El jurado deliberó durante dos días y encontró a Samuel Reed culpable de asesinato en primer grado con circunstancias agravantes: asesinato en el curso de un robo. La jueza Elizabeth Connor lo sentenció a cadena perpetua sin posibilidad de libertad condicional, destacando la particular crueldad del crimen y el cinismo del perpetrador, quien explotó la confianza de la víctima para llevar a cabo el ataque. Los padres de Paul Hansen, presentes en la sala, emitieron un comunicado agradeciendo a los investigadores por su persistencia en buscar la verdad. Reed apeló ante la Corte Suprema de Utah, pero en 2018 la apelación fue denegada. Actualmente cumple su sentencia en una prisión de máxima seguridad en Draper, Utah, donde trabaja en la biblioteca y estudia derecho, buscando formas de apelar su condena.

El caso de Paul Hansen ha sido estudiado por las agencias de aplicación de la ley de Utah como un ejemplo de la importancia de preservar pruebas físicas y utilizar nuevas técnicas forenses.
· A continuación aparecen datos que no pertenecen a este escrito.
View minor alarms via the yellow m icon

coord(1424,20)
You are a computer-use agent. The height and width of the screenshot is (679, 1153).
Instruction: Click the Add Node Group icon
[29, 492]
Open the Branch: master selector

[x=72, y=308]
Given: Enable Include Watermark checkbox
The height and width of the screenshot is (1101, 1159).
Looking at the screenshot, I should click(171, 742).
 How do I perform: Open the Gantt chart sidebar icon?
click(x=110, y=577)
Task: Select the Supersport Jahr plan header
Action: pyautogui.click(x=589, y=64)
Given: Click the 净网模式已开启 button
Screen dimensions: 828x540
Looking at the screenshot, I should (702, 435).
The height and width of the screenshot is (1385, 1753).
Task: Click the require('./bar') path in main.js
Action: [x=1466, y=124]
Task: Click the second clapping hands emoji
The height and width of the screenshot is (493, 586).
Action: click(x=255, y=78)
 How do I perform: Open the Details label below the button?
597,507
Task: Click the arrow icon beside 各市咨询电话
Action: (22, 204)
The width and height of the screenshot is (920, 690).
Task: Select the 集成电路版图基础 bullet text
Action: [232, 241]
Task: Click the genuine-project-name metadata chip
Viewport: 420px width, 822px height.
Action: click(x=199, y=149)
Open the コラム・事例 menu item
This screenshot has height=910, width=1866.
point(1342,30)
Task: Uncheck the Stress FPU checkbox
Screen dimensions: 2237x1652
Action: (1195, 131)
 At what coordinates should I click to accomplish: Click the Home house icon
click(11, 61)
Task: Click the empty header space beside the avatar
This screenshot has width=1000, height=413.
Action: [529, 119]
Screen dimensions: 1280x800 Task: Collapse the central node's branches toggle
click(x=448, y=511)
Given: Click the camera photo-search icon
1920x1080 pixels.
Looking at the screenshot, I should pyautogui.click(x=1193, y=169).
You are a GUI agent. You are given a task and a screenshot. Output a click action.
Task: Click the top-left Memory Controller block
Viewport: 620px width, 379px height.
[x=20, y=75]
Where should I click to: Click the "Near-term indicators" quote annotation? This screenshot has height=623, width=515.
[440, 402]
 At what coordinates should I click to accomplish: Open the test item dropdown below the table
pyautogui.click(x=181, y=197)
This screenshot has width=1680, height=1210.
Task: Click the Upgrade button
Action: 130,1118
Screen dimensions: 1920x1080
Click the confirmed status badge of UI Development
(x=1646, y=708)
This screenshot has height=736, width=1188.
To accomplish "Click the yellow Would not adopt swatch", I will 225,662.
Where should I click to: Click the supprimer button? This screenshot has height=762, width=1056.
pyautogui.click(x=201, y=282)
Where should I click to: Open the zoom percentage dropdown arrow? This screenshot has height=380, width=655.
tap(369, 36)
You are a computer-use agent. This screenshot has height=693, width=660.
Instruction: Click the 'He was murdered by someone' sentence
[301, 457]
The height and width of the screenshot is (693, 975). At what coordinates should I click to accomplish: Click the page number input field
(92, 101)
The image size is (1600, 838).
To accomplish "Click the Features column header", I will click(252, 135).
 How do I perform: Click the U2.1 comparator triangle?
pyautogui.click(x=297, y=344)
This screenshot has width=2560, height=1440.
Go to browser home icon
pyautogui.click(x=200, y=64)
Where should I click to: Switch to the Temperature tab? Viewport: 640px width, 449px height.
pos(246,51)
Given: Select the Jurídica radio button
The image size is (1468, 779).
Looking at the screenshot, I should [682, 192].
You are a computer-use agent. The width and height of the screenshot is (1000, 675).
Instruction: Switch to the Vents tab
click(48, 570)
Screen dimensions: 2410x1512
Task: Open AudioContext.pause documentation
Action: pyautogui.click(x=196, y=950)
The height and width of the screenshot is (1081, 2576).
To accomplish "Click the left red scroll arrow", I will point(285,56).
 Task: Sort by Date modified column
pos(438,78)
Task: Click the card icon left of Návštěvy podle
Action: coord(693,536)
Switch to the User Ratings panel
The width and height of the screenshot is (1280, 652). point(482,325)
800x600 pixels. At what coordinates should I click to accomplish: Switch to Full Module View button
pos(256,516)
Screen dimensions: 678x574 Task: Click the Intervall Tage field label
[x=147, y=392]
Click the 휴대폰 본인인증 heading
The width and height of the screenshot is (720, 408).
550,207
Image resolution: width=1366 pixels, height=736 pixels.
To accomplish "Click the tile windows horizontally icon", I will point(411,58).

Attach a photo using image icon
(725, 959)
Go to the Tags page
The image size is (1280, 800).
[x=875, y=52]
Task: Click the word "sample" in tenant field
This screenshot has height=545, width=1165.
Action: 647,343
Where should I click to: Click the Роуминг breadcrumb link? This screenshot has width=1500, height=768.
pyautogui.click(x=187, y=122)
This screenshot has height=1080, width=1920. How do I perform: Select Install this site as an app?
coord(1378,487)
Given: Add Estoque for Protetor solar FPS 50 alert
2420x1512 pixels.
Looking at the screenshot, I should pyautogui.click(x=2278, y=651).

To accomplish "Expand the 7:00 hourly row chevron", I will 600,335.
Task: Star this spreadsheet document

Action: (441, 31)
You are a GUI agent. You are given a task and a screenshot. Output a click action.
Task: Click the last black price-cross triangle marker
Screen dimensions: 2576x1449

Un descubrimiento fortuito por parte de espeleólogos seis años después de la desaparición demostró que incluso los crímenes más cuidadosamente ocultos pueden resolverse gracias a la persistencia de los investigadores y la tecnología moderna. La historia de Paul Hansen es un recordatorio sombrío de los peligros que acechan en los lugares más remotos y bellos, y de cómo la justicia, aunque tarde, puede llegar a iluminar las sombras más oscuras.